İhtiyati tedbir talebinde bulunan taraf, dayandığı ihtiyati tedbir sebebini ve türünü açıkça belirtmek ve davanın esası yönünden kendisinin haklılığını yaklaşık olarak ispat etmek zorundadır.
İHTİYATİ TEDBİRİN 2 TEMEL ŞARTI
- İhtiyatî tedbir talebine konu olan mevcut bir hakkın olması
- Bu hakka konu olan şeyi tedbir amaçlı korumayı gerektirecek bir sebebin olması
İhtiyati tedbir ancak uyuşmazlık konusu olan mal veya hakla ilgili bir geçici hukuki koruma sağlamaktadır. Bu sebeple para alacakları için kural olarak ihtiyati tedbir değil, ihtiyati haciz istenebilmesi mümkündür. Bu kuralın tek istisnası tedbir nafakası olarak karşımıza çıkmaktadır.
İhtiyatî tedbirler amaçlarına göre: Teminat amaçlı ihtiyatî tedbirler, eda amaçlı ihtiyatî tedbirler ve düzenleme amaçlı ihtiyatî tedbirler olmak üzere üçe ayrılmaktadır.
Teminat amaçlı ihtiyati tedbirler, uyuşmazlık konusu hakkı korunmaktadır. Hakkı koruyarak yargılama sonucunda hakkın icrasını mümkün kılmaktadır.

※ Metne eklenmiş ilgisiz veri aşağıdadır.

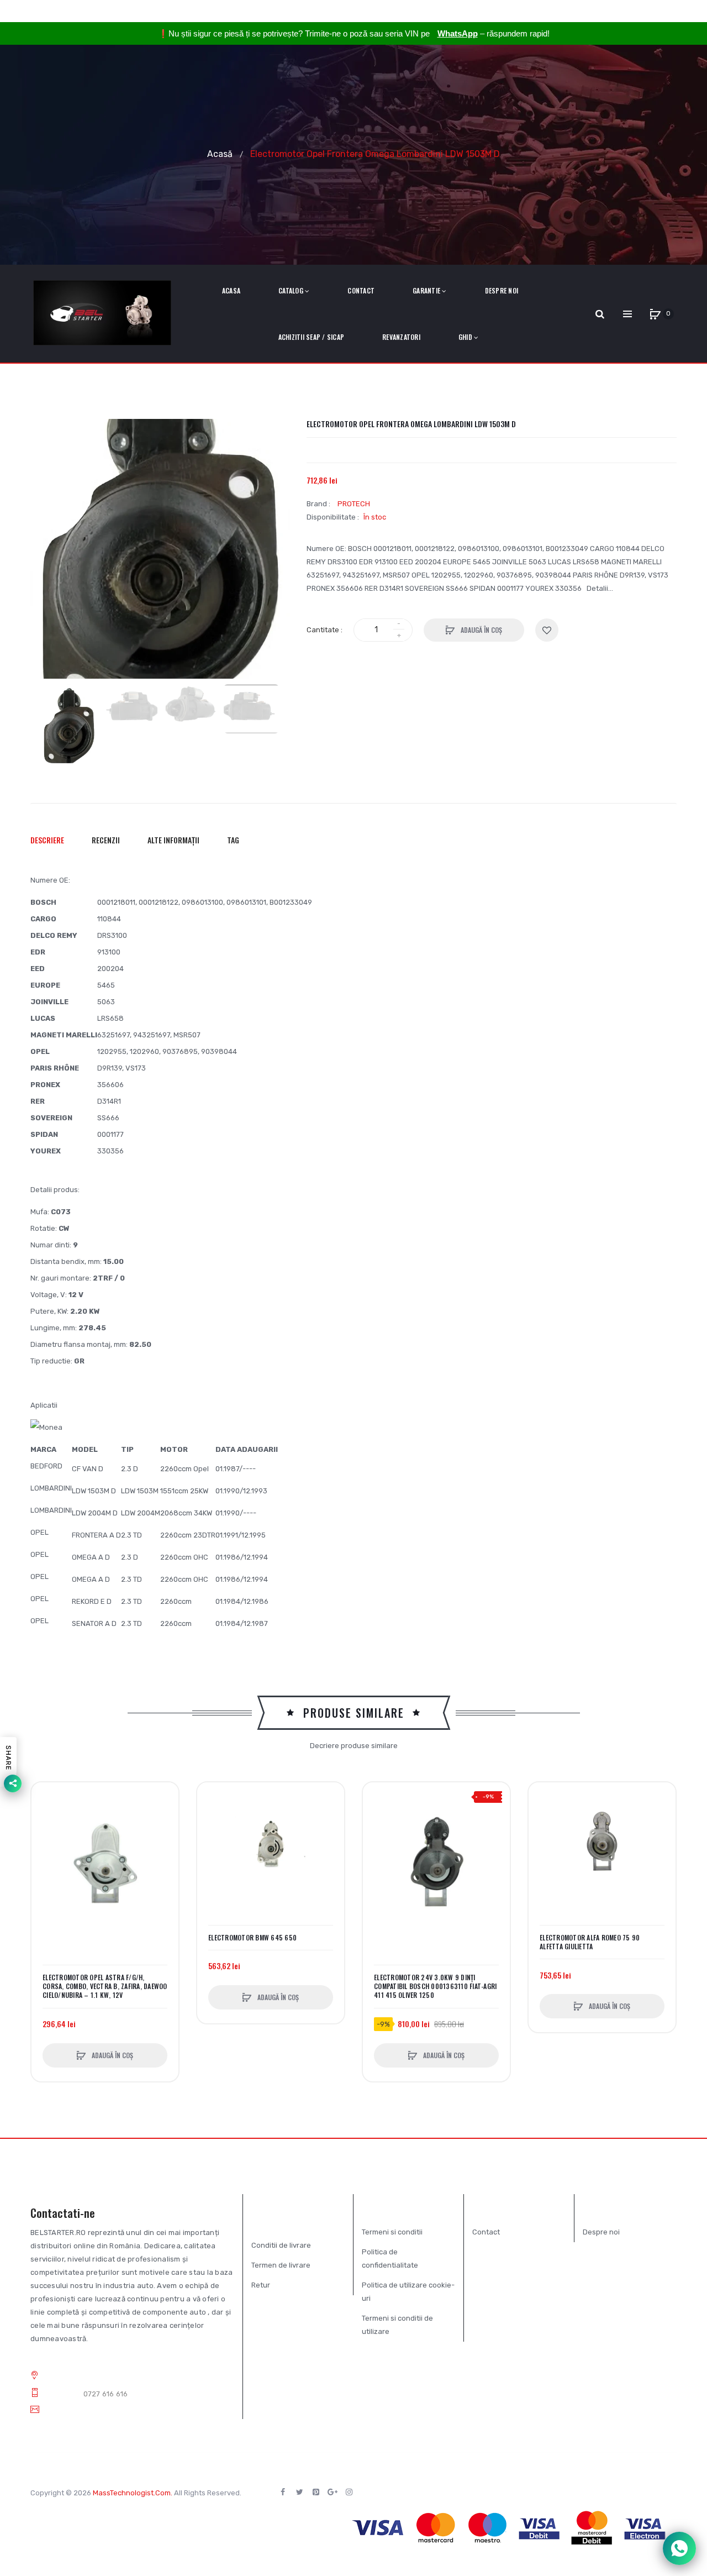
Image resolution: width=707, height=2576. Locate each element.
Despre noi (601, 2232)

Örnek : Ferağdan men kararları, çekişmeli malın muhafaza altına alınması
Eda amaçlı ihtiyati tedbirler, İhtilaf konusu hakkın geçici olarak ifa edilmesidir. Tedbir kesin bir ifayı amaçlamamakla birlikte talebin icrasını güvence altına almaktadır.
Örnek: Tedbir nafakası
Düzenleme amaçlı ihtiyati tedbirler, hukuki barışın korunması için yapılır. Hükme kadar geçici bir düzenleme yapılmaktadır.
Örnek : Boşanma devam ederken çocukların velayetinin geçici olarak düzenlenmesi
Unutulmaması gereken bir diğer hususta ihtiyati tedbirin bir dava türü olmamasıdır. İhtiyati tedbir, dava açılmadan önce, esas hakkında görevli ve yetkili olan mahkemeden; dava açıldıktan sonra ise ancak asıl davanın görüldüğü mahkemeden talep edilebilir.

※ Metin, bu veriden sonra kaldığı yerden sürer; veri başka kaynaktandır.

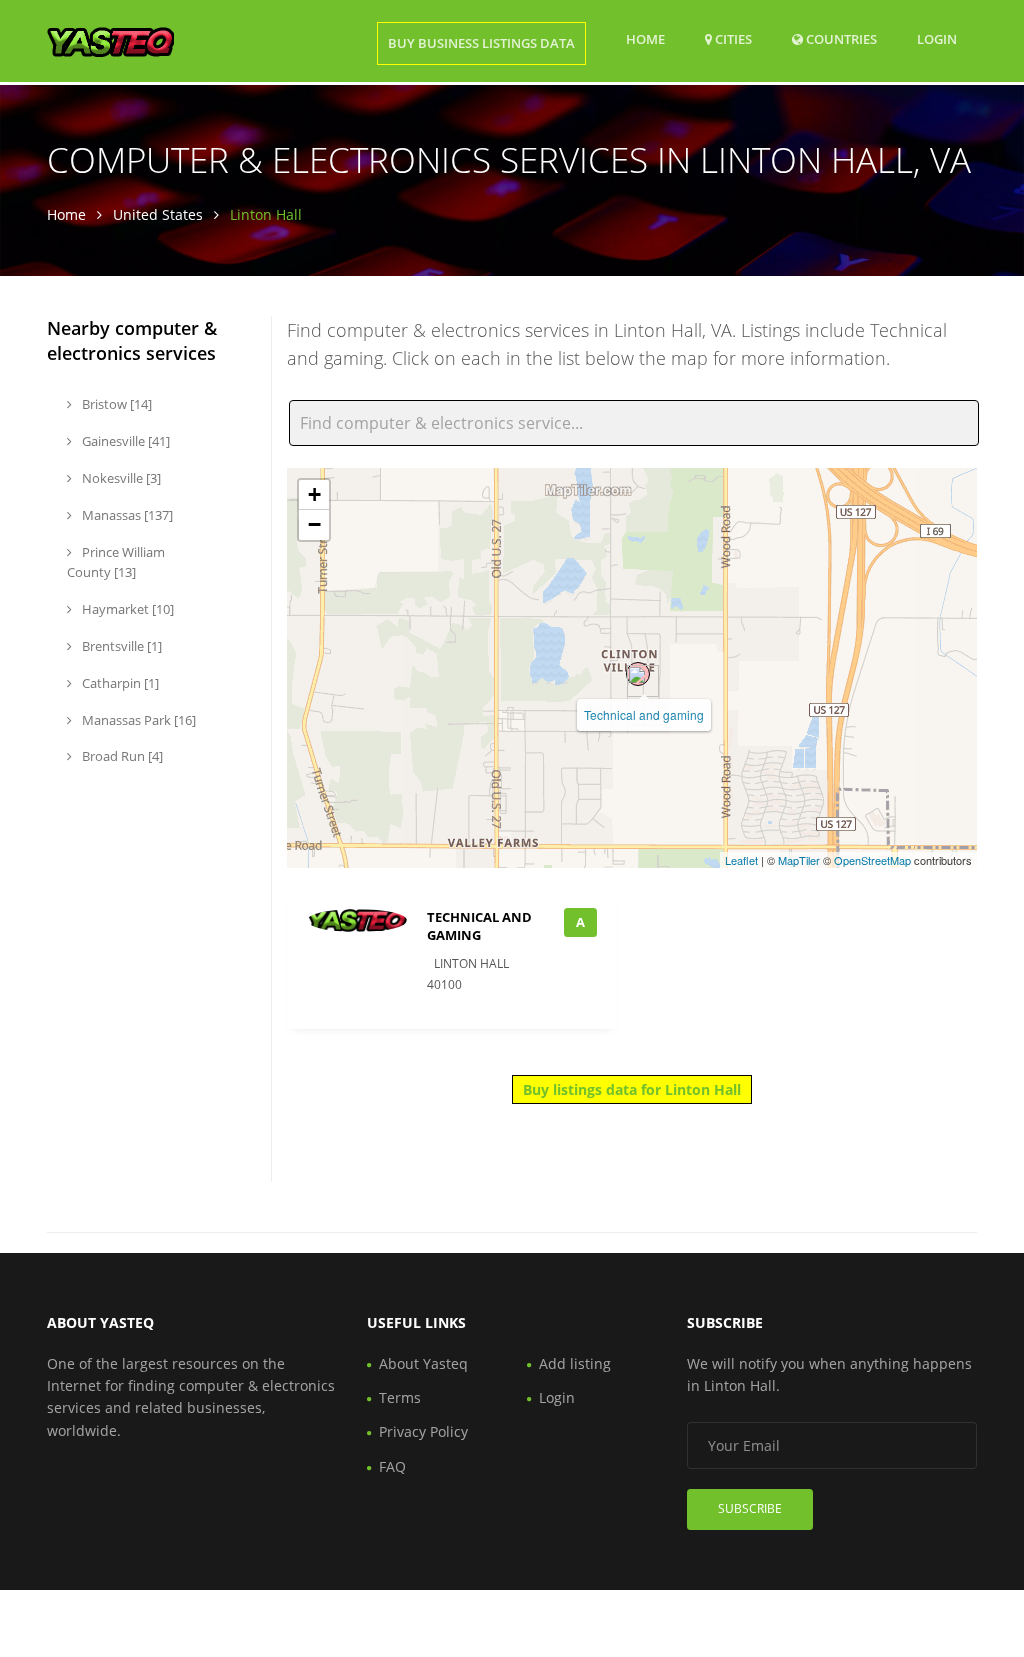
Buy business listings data (481, 43)
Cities (732, 39)
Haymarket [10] (126, 609)
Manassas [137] (126, 515)
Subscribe (750, 1508)
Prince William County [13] (116, 562)
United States (158, 214)
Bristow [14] (115, 404)
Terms (400, 1397)
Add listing (575, 1363)
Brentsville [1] (120, 646)
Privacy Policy (423, 1431)
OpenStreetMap (872, 860)
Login (937, 38)
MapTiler (799, 860)
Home (645, 39)
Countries (840, 38)
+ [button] (314, 494)
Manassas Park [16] (137, 720)
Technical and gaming (644, 714)
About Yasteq (423, 1363)
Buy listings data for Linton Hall (632, 1089)
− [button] (314, 524)
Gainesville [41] (124, 441)
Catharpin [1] (119, 683)
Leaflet (741, 860)
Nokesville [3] (120, 478)
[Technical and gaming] (638, 674)
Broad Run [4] (121, 756)
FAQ (392, 1466)
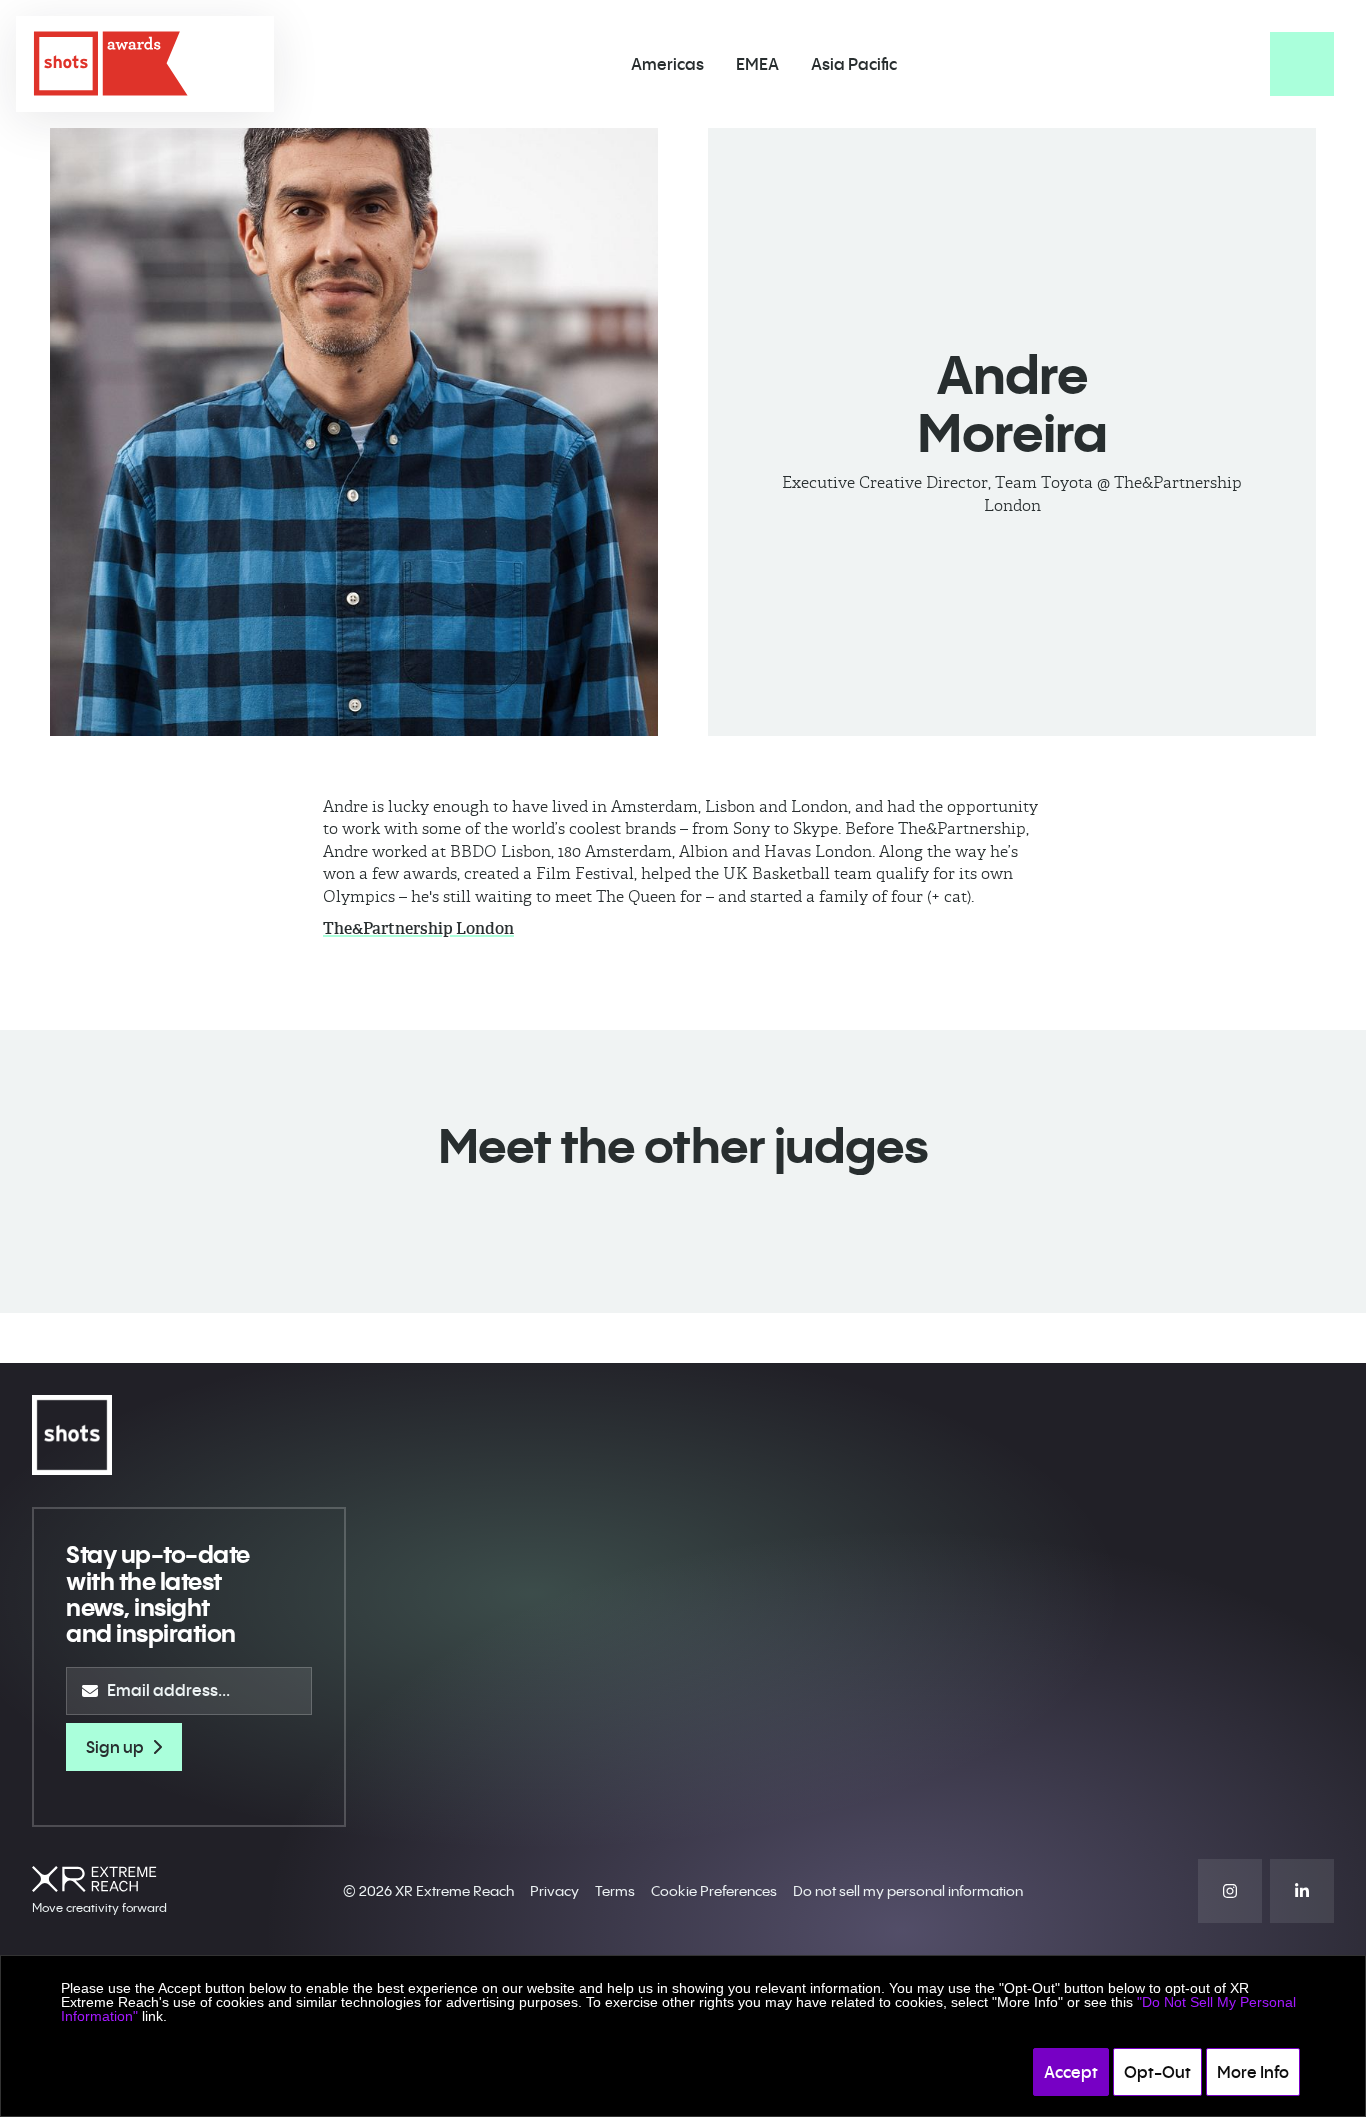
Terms (615, 1891)
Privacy (554, 1891)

İhtiyati tedbir talebinin gündeme gelmesi bazı tamamlayıcı işlemleri de beraberinde getirmektedir. İhtiyati tedbirin dava sırasında talep edilmesi sonucu tamamlayıcı bir işlem yapılmasına gerek yoktur ancak dava açılmadan önce ihtiyati tedbir istenmesi durumunda :
- 1-Tedbir talep eden, talep ettiği günden itibaren 2 ay içerisinde esas davayı açmak zorundadır.
- Dava açtığına ilişkin belgeyi kararı uygulayan memura ibraz edip dava açıldığına dair belge almalıdır.
Eğer ihtiyati tedbir verilmişse 1 hafta içinde aleyhine tedbir konulana karşı uygulanması talep edilmelidir. 1 hafta içinde uygulanmazsa talep edilen tedbir kendiliğinden kalkmaktadır.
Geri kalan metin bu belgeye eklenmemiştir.